# [What to produce]
Arrange the records between the lines holding "Given: Bookmark page with the star icon" and "Click the back", inclusive, as a two-column CSV headed task and value, one row per record. Put each field in double quotes and replace any line breaks with spaces.

Word and item position data

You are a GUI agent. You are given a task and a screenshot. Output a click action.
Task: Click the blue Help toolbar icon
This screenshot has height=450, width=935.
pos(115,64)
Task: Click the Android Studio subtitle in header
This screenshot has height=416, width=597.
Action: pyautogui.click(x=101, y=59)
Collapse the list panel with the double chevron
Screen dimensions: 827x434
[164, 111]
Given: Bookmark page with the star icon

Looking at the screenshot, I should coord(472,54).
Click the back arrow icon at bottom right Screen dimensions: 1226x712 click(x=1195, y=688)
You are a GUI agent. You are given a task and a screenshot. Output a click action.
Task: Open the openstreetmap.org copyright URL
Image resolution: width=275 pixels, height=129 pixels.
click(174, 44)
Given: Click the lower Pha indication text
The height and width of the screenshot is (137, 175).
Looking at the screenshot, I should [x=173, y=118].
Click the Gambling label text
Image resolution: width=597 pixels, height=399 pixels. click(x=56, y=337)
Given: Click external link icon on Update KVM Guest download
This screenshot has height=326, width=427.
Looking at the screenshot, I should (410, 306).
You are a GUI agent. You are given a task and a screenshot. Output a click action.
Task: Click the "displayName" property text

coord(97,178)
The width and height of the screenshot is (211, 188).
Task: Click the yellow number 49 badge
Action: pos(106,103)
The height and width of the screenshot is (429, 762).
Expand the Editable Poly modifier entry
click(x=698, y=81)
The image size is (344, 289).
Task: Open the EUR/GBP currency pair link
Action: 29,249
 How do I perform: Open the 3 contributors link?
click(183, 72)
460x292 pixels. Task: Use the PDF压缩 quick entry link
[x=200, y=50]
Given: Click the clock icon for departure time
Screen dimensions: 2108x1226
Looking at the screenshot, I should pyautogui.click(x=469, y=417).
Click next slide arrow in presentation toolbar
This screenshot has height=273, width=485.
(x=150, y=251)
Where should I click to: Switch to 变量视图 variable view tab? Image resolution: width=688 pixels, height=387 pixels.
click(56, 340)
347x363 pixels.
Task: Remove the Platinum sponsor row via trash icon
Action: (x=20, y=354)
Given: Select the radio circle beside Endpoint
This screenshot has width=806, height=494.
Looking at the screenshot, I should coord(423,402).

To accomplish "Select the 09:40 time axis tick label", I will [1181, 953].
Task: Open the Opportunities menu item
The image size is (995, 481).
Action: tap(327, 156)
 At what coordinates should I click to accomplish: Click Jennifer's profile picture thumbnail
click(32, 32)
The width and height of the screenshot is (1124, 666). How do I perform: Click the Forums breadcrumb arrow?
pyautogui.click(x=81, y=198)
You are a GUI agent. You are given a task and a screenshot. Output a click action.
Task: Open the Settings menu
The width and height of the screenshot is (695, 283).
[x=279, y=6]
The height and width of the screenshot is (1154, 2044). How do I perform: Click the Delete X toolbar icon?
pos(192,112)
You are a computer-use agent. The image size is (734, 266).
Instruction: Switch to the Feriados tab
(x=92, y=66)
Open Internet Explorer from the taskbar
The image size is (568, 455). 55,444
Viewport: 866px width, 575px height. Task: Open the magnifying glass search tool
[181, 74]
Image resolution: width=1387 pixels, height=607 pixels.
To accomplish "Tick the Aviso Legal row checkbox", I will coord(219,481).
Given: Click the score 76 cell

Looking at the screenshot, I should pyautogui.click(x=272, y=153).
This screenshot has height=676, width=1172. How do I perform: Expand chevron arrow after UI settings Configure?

# [Result of this task]
task,value
"Given: Bookmark page with the star icon","Looking at the screenshot, I should coord(472,54)."
"Click the back arrow icon at bottom right Screen dimensions: 1226x712","click(x=1195, y=688)"